Enum with when exhaustive check in Kotlin - Time & Space Complexity
We want to understand how the time needed to run code changes when using an enum with a when statement that covers all cases.
How does the number of enum values affect how long the code takes to run?
Analyze the time complexity of the following code snippet.
enum class Direction { NORTH, SOUTH, EAST, WEST }
fun describeDirection(dir: Direction): String = when(dir) {
Direction.NORTH -> "Going north"
Direction.SOUTH -> "Going south"
Direction.EAST -> "Going east"
Direction.WEST -> "Going west"
}
This code returns a description string for each direction using an exhaustive when statement on an enum.
Identify the loops, recursion, array traversals that repeat.
- Primary operation: Checking the enum value once in the when statement.
- How many times: Exactly once per function call, no loops or recursion.
The function checks the input enum value once and returns the matching string.
| Input Size (number of enum values) | Approx. Operations |
|---|---|
| 4 | 1 check per call |
| 10 | 1 check per call |
| 100 | 1 check per call |
Pattern observation: The time to run does not grow with the number of enum values because the when statement directly matches the input.
Time Complexity: O(1)
This means the function takes the same amount of time no matter how many enum values there are.
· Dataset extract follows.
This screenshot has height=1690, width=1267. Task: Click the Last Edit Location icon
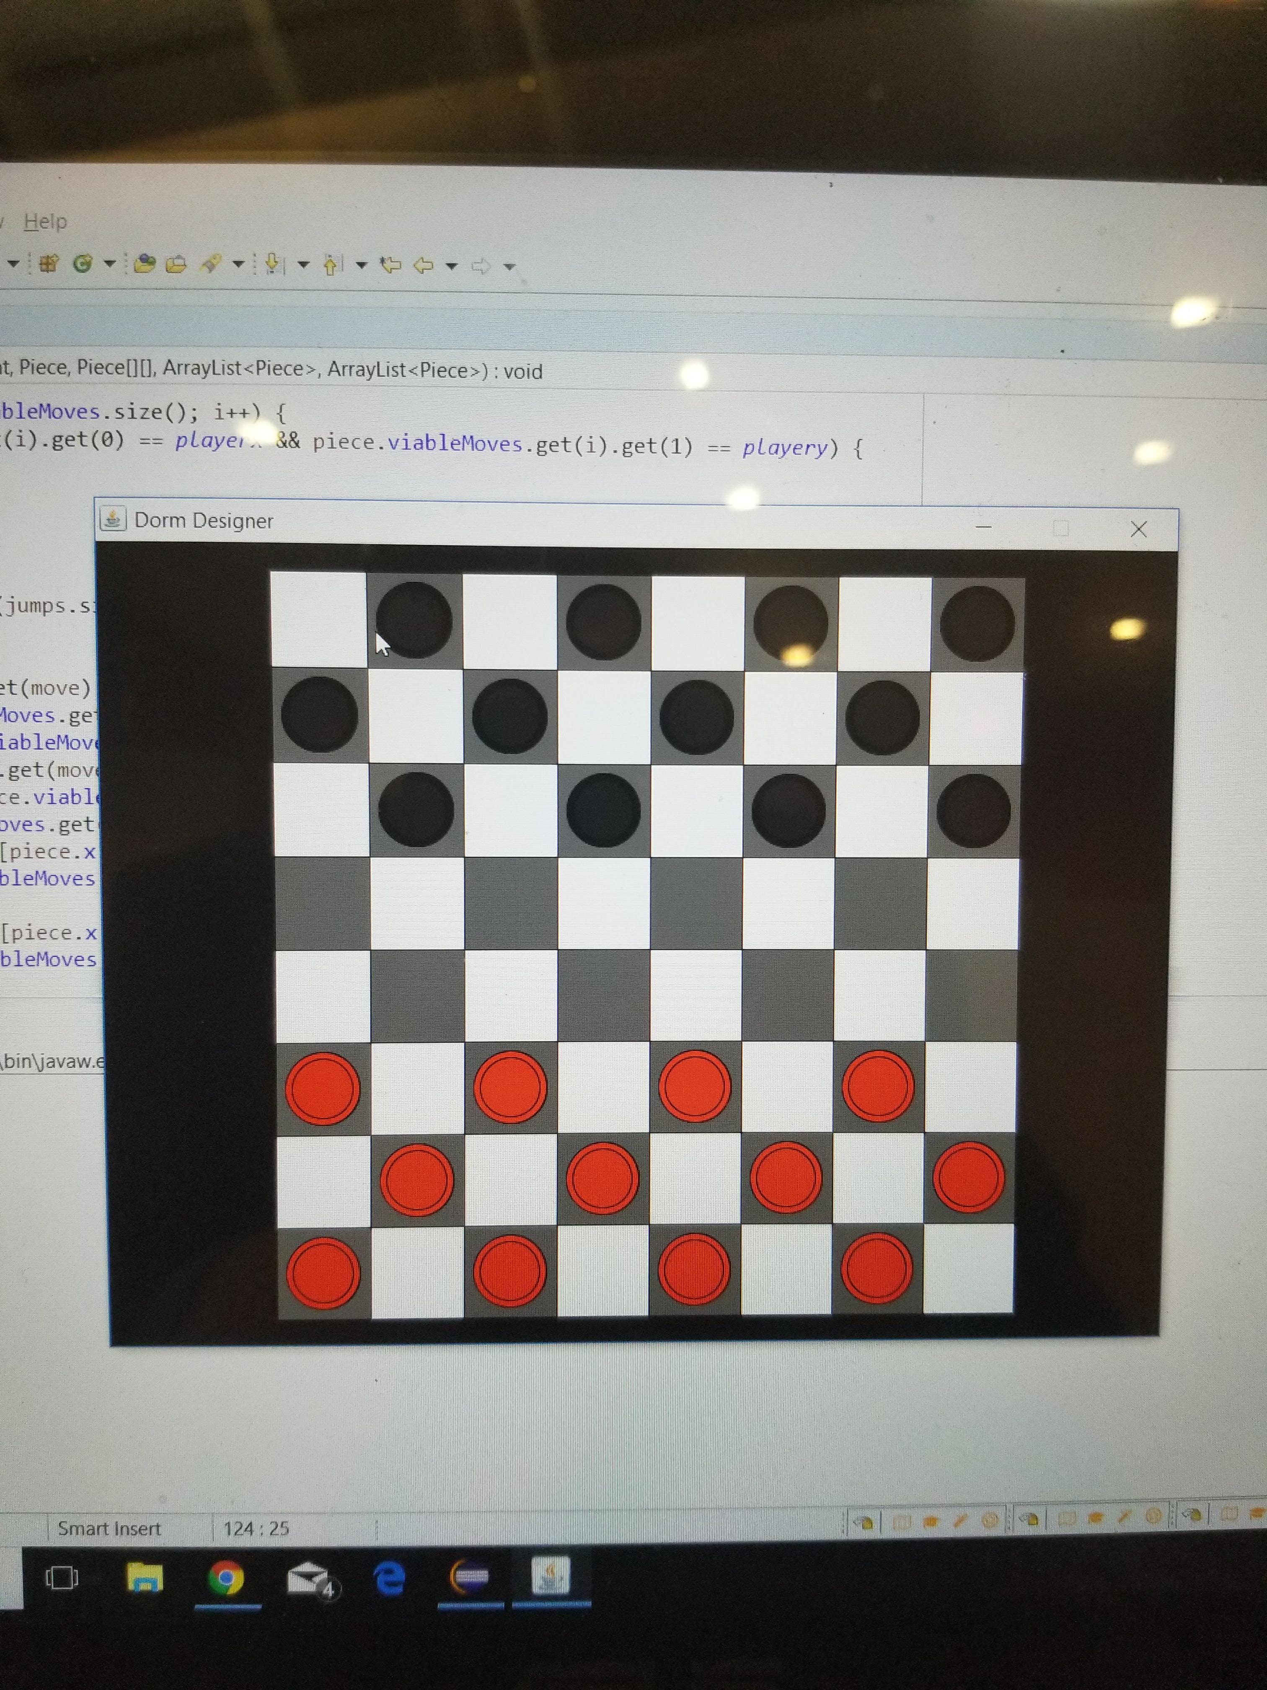[391, 265]
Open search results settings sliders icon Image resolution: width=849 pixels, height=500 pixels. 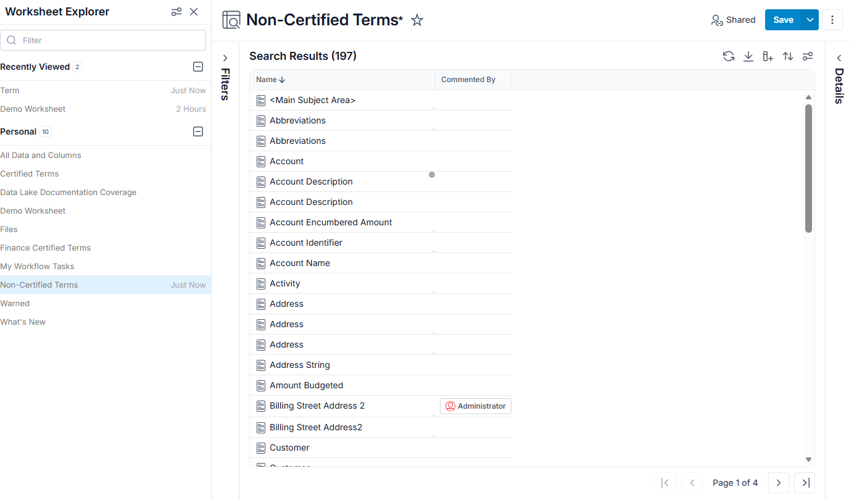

[X] Wrong: "The time grows with the number of enum values because the when checks each case one by one."
[OK] Correct: The Kotlin compiler optimizes the when on enums to a fast lookup, so it does not check each case one by one at runtime.
Understanding how enum and when statements work helps you write clear and efficient code, a skill valued in many coding tasks and interviews.
"What if we replaced the enum with a list of strings and used when to check each string? How would the time complexity change?"